Life on a String: The Yale Puppeteers and the Turnabout Theatre Audio Tour

16. Unknown, Odetta, Ca. 1950s

Transcript below

b/w photo of Odetta, the famous 1960s folk singer, musician, and human rights activist,holding a string instrument


Transcript

NARRATOR [JAMES REYNOLDS]:

Odetta, the famous 1960s folk singer, musician, and human rights activist, first got her start as a young actor at the Turnabout Theater.

ODETTA:

I don't remember how old I was when my mother started working at the Turnabout Theater. On Saturdays, many a times my mother would take my sister and I to the theater and we would help her clean the theater.

CHRISTINA RICE:

Harry Burnett loved opera and would frequently have his Victrola playing his opera records. And Odetta would become absolutely entranced by what she heard and would often not clean the theater because she was so focused on the music. As she became familiar with some of the recordings she would sing along. And that is how Harry Burnett first heard her singing.

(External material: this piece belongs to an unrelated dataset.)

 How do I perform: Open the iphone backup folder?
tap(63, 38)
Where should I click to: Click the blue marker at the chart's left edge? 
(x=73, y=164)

NARRATOR [JAMES REYNOLDS]:

One day, Harry asked if Odetta would come in for an audition.

ODETTA:

And I got up there. At that point I was a coloratura soprano, very high voice, and I screeched out a few notes and they heard something evidently (laughs) that led them to believe that maybe it would be good to give me voice lessons and so Harry Burnett sponsored my voice lessons.

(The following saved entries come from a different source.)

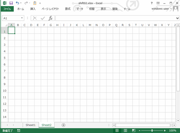Open the windows user account dropdown
This screenshot has width=180, height=133.
(x=171, y=9)
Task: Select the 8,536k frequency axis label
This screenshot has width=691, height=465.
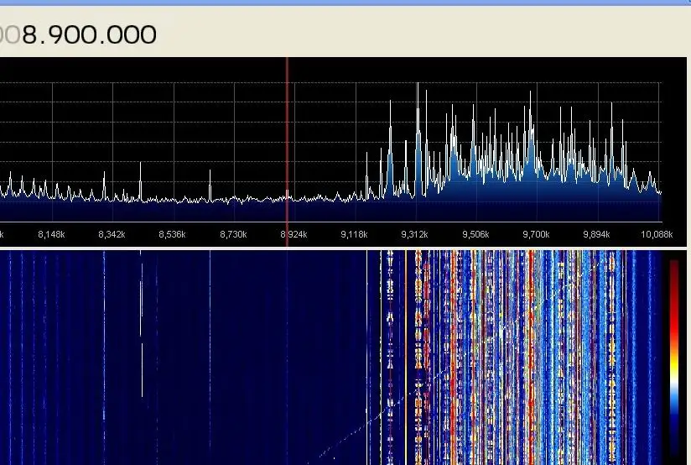Action: [172, 234]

NARRATOR [JAMES REYNOLDS]:

Odetta eventually lowered her voice, and after falling in with a band of young bohemian singers in San Francisco, switched to folk music. Her soaring ballads of liberation cemented her fame as the "The Voice of the Civil Rights Movement" and the "Queen of Folk."

CHARLES TAYLOR:

She was an incredible singer. Anytime she did a concert and if Harry Burnett was in the audience, she would stop the concert, have him stand up and would give him credit for the life that she was living.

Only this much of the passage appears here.